Australia’s first female Prime Minister has denied claims her stance on Israel is influenced by her partner’s connection to a Jewish businessman.
Jewish groups have also denounced the smear against Julia Gillard by a former Australian ambassador to Israel.
The Welsh-born politician, who won the leadership after ousting fellow Labour politician Kevin Rudd, was accused by diplomat Ross Burns of being "remarkably taciturn on the excesses of Israeli actions."
Mr Burns, Australian ambassador to Israel between 2001 and 2003, criticised Ms Gillard for the fact her partner, works for a well-known supporter of Israel.
He queried why Tim Mathieson, a hairdresser now working as an estate agent, had been employed by Albert Dadon.
Mr Dadon organised a delegation of Australian politicians, including Ms Gillard, to visit Israel in 2009.
But Ms Gillard said she had made up her own views about Israel.
“I made them publicly known well before there was any suggestion that my partner would work in a property group associated with Mr Dadon.”
She added that her partner "has got a right to live his life too."
John Searle, the president of the Jewish Community Council of Victoria, said the reports did not accurately portray Ms Gillard’s views.

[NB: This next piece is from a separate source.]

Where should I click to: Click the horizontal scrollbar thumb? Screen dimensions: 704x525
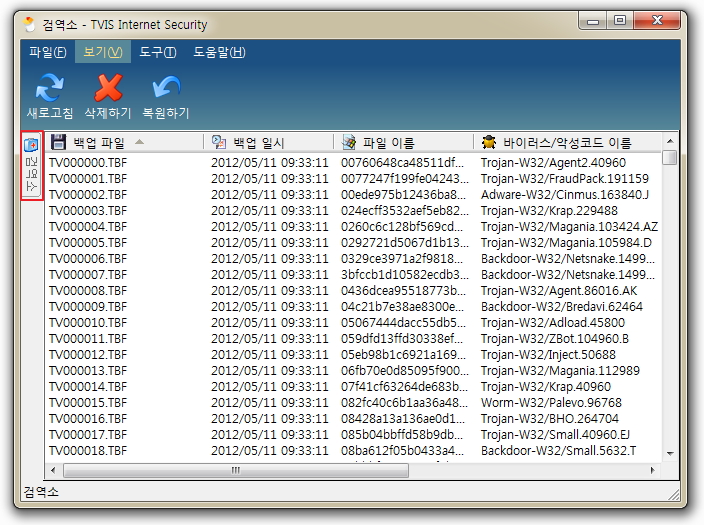237,469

Her record on Israeli matters has been debated by various groups. A former leader of an Australian Jewish group, Isi Leibler, praised Ms Gillard’s election as “outstanding” for Israel and said she is “one of Israel’s closest friends.”
But although Mr Leibler said she was supportive of Israel’s position during Operation Cast Lead, she has called Israel to freeze construction in the Palestinian territories.
Ms Gillard has also come under fire from Christian groups after she revealed she does not believe in God.
She said: "I am not going to pretend a faith I don't feel."